YOUR INSTRUCTIONS
Answer these from the text on wheel-rail braking below:
(a) What does ATLAS stand for?
(b) Which system does the text suggest trying the new solutions in first?
(c) In the sample procedure, how does the first vehicle share its data with the infrastructure manager?

SELECTED TEXT
Interaction of functions to allow for best performance

Understanding the existing correlations in the wheel-rail contact forms the basis for
potential solutions to reliably achieve the desired braking performance under different
conditions, including degraded adhesion. Over the years, a plurality of basic data and
knowledge was gathered during multiple tests on test rigs, e.g. the ATLAS (Advanced
Test Laboratory for Adhesion-based Systems) roller rig, and test campaigns on test trains.
Using this knowledge results in solutions for the determination of the adhesion level being
present between wheel and rail and opportunities for its subsequent optimal utilization
during the deceleration phase and where possible also its improvement. Nevertheless, to ensure potential solutions can be taken into account, their use needs to be subject to
certification and homologation.

This concept can be used for both ATO systems and train protection using ETCS. For this
purpose, in both the ATO system as well as in the ETCS, the corresponding deceleration
values can be stored and afterwards chosen based on external parameters such as
wheel/rail adhesion. Whereas a similar approach can be used for ATO compared to ETCS,
the procedure for ATO is less regulated compared to ETCS being responsible for train
safety. This suggests that it is wise to start with the new solutions being considered in
ATO first followed by ETCS.

An exemplary operating procedure is described in the following. A first vehicle applies
the brakes on contaminated e.g., leaves-covered or wet, rails and detects an existing
reduced adhesion situation. It then shares the relevant data with the infrastructure
manager via a cloud environment to support the creation of an adhesion map. Using this
information along with further data, e.g. current weather data, the infrastructure manager
can continue processing this data and forward the update to the next approaching vehicle.
This following vehicle, in turn, can then estimate its own deceleration to be expected
while braking in the respective section. Using this information the infrastructure manager
or the ATO system can adjust the traffic planning accordingly (Figure 1). Especially in
an automated system, these additional insights could be leveraged to realise rail operation
which is at the limit of what is currently possible and to reduce the previously very
conservatively calculated time buffers between trains - without compromising safety -
and thereby increase line capacity.

Stored records
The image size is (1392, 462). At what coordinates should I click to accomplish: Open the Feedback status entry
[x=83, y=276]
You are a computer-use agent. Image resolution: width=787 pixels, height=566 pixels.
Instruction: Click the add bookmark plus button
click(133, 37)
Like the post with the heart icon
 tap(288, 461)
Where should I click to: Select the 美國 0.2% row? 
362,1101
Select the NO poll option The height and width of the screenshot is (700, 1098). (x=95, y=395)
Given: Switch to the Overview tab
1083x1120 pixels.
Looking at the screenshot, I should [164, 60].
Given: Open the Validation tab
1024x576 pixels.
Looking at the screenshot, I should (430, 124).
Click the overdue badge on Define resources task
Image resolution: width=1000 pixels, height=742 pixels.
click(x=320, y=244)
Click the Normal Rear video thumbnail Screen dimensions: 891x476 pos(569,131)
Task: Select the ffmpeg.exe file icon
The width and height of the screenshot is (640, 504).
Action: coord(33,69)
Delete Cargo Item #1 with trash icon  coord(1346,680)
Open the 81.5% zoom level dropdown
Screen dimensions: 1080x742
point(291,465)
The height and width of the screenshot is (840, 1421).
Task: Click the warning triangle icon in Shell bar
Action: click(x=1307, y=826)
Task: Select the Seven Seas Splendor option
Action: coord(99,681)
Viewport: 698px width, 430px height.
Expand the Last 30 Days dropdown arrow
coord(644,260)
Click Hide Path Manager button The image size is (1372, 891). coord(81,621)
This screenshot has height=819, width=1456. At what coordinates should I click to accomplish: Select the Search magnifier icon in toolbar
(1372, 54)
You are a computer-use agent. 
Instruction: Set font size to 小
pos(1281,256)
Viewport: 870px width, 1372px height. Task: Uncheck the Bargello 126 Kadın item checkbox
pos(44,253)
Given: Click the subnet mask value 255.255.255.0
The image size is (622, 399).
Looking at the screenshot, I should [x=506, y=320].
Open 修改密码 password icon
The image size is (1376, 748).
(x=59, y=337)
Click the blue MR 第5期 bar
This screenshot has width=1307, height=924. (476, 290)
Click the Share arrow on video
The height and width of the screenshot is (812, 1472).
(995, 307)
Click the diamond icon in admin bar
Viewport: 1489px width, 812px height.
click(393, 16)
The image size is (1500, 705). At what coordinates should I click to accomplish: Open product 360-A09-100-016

EXPECTED ANSWER
(a) Advanced Test Laboratory for Adhesion-based Systems
(b) ATO, followed by ETCS
(c) Through a cloud environment